Buying stocks with dividend yields that top 8% often comes with risks, but the rewards can be significant when the stock rebounds and the dividend continues to grow.
Let’s take a look at Inter Pipeline (TSX:IPL) and Vermilion Energy (TSX:VET)(NYSE:VET) to see if one deserves to be in your dividend portfolio today.
Inter Pipeline
IPL traded as high as $39 per share in September 2014. That was right when oil prices fell off a cliff. IPL, along with much of the Canadian energy sector, still hasn’t recovered. Today, the stock trades for just under $21 per share and offers a dividend yield of 8.25%.
IPL isn’t an oil producer. It simply moves the oil along its oil sands or conventional oil pipelines. In Canada, the company also has a natural gas liquids (NGL) extraction division. Overseas, IPL owns a bulk liquids storage company that has 23 terminals located in several countries, including the U.K., Denmark, Germany, Ireland, Sweden, and the Netherlands.
Management continues to seek out opportunities for growth. IPL acquired NGL processing facilities at a big discount to their construction cost a few years ago. Last year, the company bought additional storage facilities in Europe, and IPL is on track with the construction of its $3.5 billion Heartland Petrochemical Complex.
The 2018 payout ratio was 60%, and although that jumped to 82% in Q1 2019, the dividend is still easily covered and should be safe.
Vermilion Energy
Vermilion has oil and gas production facilities in Europe, Australia, Canada, and the United States. The oil and gas produced in Europe and Australia is sold at international rates, which are normally higher than what producers get for North American production, so cash flow can get a nice boost when market prices are rising.
Canada represented 59% of Q1 2019 production, followed by France with 11%. The Netherlands and Ireland both contributed 8% and Australia added 6%. Germany and the United States each generated 4% of production.
Funds flow from operations jumped 58% in the quarter compared to Q1 2018 and net income rose from $24.7 million, or $0.20 per share, to $39.5 million, or $0.26 per share, so things are moving in the right direction.
The company spent $90.8 million to buy assets in Saskatchewan and Manitoba in early 2018 and then announced a $1.4 billion deal in April 2018 to buy Spartan Energy, which also operates in Saskatchewan.
Vermilion then raised its monthly dividend from $0.215 per share to $0.23. That’s where the distribution currently stands, and investors who buy the stock today can pick up a yield of 9.2%.
The Q1 2019 payout ratio was 120%, so investors will want to keep an eye on the cash flow through the rest of the year to see if Vermilion can get that below 100%.

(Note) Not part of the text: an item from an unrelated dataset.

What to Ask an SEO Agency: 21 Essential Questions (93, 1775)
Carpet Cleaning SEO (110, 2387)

The stock trades at $30 per share compared to $77 in June 2014.
Is one a better buy?
Vermilion offers a better yield and potentially more upside torque on higher commodity prices, but it likely also carries more risk. IPL is a midstream player and has growth projects underway that should boost cash flow in the next couple of years. Given the small yield differential, I would probably make IPL the first choice today.